Michael O. Snyder: Climate & Heritage Photography with Outex

Visual Storyteller and Outex Ambassador Michael O. Snyder Promotes Preservation by Documenting Climate Change at the World’s Most Precious Heritage Sites.

Across the planet’s most fragile landscapes—ancient desert cities, frozen northern lakes, and cultural treasures shaped by thousands of years of human history—photographer and Outex ambassador Michael O. Snyder is telling stories that reach far beyond photography. 


Ancient rock-carved monastery in Petra, Jordan, surrounded by rugged sandstone cliffs under a clear blue sky.

Working under a long-term grant from the National Geographic Society, Snyder is documenting how World Heritage sites are adapting to climate change through a global initiative known as Preserving Legacies. The project represents one of the most ambitious international efforts to connect cultural heritage preservation with climate science, indigenous knowledge, and local leadership—ensuring that humanity’s shared history can endure a rapidly changing planet. #HeritageAdapts

 

Man taking a selfie with camera gear at Petra’s Monastery in Jordan, sitting on a rocky ledge with ancient ruins in the background.

 

More than 30 globally significant sites—from Petra to the Okavango Delta and Skellig Michael—are now part of this growing collaboration. Snyder has already photographed stories at 12 locations, with multiple features published by National Geographic, bringing global visibility to communities working on the front lines of climate adaptation.

GIVEN PROBLEM 1:
In the profile of Michael O. Snyder, what three things does the Preserving Legacies project connect cultural heritage preservation with?
GIVEN PROBLEM 2:
Can you write out the profile of Michael O. Snyder from "Visual Storyteller and" up to and including "far beyond photography."?
GIVEN PROBLEM 3:
How would you extend the profile of Michael O. Snyder, starting right after its final sentence?

DATA LISTING:
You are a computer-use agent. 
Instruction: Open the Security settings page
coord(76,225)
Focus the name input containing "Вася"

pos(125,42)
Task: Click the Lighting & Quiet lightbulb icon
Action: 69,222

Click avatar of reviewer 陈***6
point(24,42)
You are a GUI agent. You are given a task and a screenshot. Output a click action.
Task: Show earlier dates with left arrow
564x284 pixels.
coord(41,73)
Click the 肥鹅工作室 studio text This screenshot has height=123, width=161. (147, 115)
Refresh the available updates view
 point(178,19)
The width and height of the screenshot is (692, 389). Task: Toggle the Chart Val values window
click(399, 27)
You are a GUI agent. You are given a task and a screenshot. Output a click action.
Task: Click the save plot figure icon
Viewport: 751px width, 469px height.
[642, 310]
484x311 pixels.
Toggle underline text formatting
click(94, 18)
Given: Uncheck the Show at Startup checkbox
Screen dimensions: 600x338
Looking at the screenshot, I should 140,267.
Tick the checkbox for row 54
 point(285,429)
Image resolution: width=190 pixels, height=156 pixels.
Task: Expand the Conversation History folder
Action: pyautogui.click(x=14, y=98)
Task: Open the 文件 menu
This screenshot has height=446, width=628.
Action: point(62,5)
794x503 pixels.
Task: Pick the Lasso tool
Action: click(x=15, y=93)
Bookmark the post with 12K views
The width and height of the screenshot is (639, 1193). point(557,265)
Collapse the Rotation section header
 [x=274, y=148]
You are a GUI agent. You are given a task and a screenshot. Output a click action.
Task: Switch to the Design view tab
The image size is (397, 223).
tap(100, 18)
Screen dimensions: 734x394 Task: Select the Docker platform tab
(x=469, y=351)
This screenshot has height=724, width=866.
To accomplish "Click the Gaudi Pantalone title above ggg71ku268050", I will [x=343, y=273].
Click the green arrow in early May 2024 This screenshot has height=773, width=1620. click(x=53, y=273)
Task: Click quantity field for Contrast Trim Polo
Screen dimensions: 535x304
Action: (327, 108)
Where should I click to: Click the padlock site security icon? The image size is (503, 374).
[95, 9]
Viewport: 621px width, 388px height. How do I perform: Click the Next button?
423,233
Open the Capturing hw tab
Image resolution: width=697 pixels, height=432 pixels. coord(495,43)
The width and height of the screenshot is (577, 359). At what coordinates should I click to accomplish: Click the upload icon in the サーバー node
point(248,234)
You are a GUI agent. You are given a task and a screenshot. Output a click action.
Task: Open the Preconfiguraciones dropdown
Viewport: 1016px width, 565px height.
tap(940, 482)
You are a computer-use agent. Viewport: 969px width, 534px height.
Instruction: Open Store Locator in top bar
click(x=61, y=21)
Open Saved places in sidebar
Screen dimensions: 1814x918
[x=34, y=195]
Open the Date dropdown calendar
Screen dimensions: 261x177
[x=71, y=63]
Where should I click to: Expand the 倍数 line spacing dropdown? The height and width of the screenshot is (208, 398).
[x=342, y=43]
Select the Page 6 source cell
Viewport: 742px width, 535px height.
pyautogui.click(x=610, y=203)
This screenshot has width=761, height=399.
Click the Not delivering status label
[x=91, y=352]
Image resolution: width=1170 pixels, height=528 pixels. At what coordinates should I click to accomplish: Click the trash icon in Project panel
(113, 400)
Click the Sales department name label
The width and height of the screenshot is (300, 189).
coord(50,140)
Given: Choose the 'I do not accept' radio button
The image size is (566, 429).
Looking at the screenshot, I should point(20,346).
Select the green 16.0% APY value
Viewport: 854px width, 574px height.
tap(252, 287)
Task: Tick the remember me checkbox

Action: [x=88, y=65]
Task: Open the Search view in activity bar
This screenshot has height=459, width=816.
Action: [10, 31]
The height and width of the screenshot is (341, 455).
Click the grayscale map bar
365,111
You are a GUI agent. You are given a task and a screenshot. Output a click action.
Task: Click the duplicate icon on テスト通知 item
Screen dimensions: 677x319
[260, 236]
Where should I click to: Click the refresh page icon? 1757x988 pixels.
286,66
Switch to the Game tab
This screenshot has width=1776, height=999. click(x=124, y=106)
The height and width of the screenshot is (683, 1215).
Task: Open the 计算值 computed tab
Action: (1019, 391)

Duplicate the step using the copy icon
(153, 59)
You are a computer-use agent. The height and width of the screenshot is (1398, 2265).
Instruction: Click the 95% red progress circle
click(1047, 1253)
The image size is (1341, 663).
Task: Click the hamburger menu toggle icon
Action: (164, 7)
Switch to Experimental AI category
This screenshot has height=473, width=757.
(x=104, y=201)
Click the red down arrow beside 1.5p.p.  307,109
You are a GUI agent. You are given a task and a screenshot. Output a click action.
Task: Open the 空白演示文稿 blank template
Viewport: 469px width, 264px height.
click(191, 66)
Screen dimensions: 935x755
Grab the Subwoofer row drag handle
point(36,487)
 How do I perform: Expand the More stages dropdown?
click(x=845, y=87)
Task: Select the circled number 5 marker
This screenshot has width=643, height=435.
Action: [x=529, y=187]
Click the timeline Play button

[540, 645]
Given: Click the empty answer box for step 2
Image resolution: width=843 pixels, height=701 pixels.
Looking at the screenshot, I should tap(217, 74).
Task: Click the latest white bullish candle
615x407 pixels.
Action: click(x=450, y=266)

REPLY 1:
climate science, indigenous knowledge, local leadership

REPLY 2:
Visual Storyteller and Outex Ambassador Michael O. Snyder Promotes Preservation by Documenting Climate Change at the World’s Most Precious Heritage Sites.

Across the planet’s most fragile landscapes—ancient desert cities, frozen northern lakes, and cultural treasures shaped by thousands of years of human history—photographer and Outex ambassador Michael O. Snyder is telling stories that reach far beyond photography.

REPLY 3:
This is visual storytelling not just about loss—but about resilience, knowledge, and hope.

Petra: Ancient Engineering Meets Modern Climate Science

Half-carved into rose-colored desert stone, Petra stands among the world’s most iconic cultural landscapes. Once the thriving capital of the Nabataean Kingdom and now a UNESCO World Heritage Site visited by nearly a million people each year, the city faces a growing and unexpected threat: flooding intensified by climate change.

Local archeologists discovered a hidden system of water channels behind the rock faces of Petra.  These were built by the ancient Nabbateans and are now being rebuilt to help manage increased flooding due to climate change. This ancient hydraulic systems may hold the key to saving Petra World Heritage Site from climate change. Pretty cool stuff.

A man in traditional Middle Eastern attire holds a water bottle and touches the rocky wall of a narrow canyon.

Sabbah Eid a Bedouin elder from the Zalabia clan of the Anaza tribe examines the walls of a siq in Wadi Rum. “The men in my tribe, we were all rock climbers. It was a sign of strength to be able to climb these walls.” He says proudly. “Now I am too old and too wise to climb any more. But it also has become much more dangerous. The floods have loosened many rocks that were once stable and have worn away areas on the walls where you could grasp. It isn’t just the destruction caused by flooding that is the problem, it’s the loss of cultural heritage; the loss of our traditions and way of life.”

 

Seasonal rains, once manageable, are becoming more frequent and severe—sending destructive flash floods through narrow rock corridors and threatening both visitors and the ancient structures themselves.

Yet the potential solution may already exist within Petra’s past.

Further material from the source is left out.